Повний текст джерелаPage 238 blank.
Includes bibliographical references (p. 233-238).
During the design process, risk is mentioned often, but, due to the lack of a quantitative parameter that engineers can understand and trade, infrequently impacts major design decisions. The definition of risk includes two elements - probability and impact. As a result of heritage techniques used in the nuclear industry, risk assessment in the aerospace industry is usually purely reliability based, and is calculated as the probability of a failure occurring before the end of the design lifetime. While this definition of risk makes sense if all failures result in the same impact, for many non safety-critical systems, the impact of failures may vary, including variance by when a failure occurs. While current risk assessment techniques answer the question "What is the probability of failure?", the true question that needs to be answered for many missions is "How much return can be expected?" Depending on the question answered, the relative ranking of risk items may be different - leading to different risk mitigation investment decisions. Consequently, to complete an accurate risk assessment, it is important to combine system performance and reliability, and model the probabilistic nature of the expected value of the total system productivity.

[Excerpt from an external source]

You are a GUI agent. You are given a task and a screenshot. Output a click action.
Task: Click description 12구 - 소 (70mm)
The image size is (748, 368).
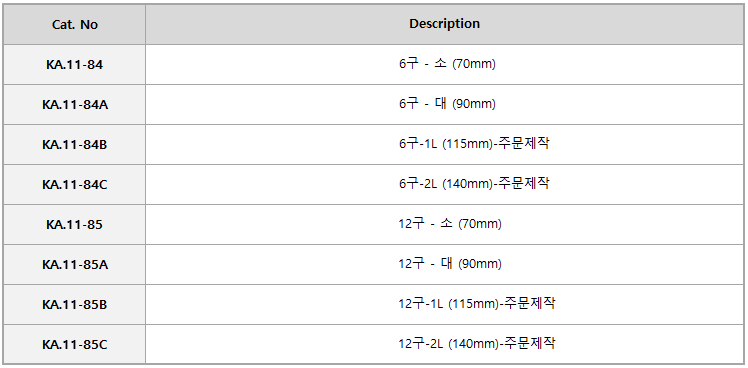pos(450,223)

(cont.) This expected value is defined as the expected productivity. While the expected productivity is easy to calculate for simple systems, it is more complex if a system has a path-dependant productivity function, as is the case with many aerospace systems. In these systems, the productivity in each state depends on the previous states of the system. An approach, called Expected Productivity Risk Analysis (EPRA), has been developed to model the systems described above in an efficient manner by finding the expected path, and then find the expected productivity given that path. EPRA has been tested against conventional Monte Carlo simulations with excellent results that consistently fall within the 95% confidence interval of the Monte Carlo results, while completing the simulation up to 275 times faster. The EPRA approach has been applied to two case-studies, to demonstrate the importance of using expected productivity in a trade study for a real mission, the Terrestrial Planet Finder Interferometer.
by Julie A. Wertz.
Ph.D.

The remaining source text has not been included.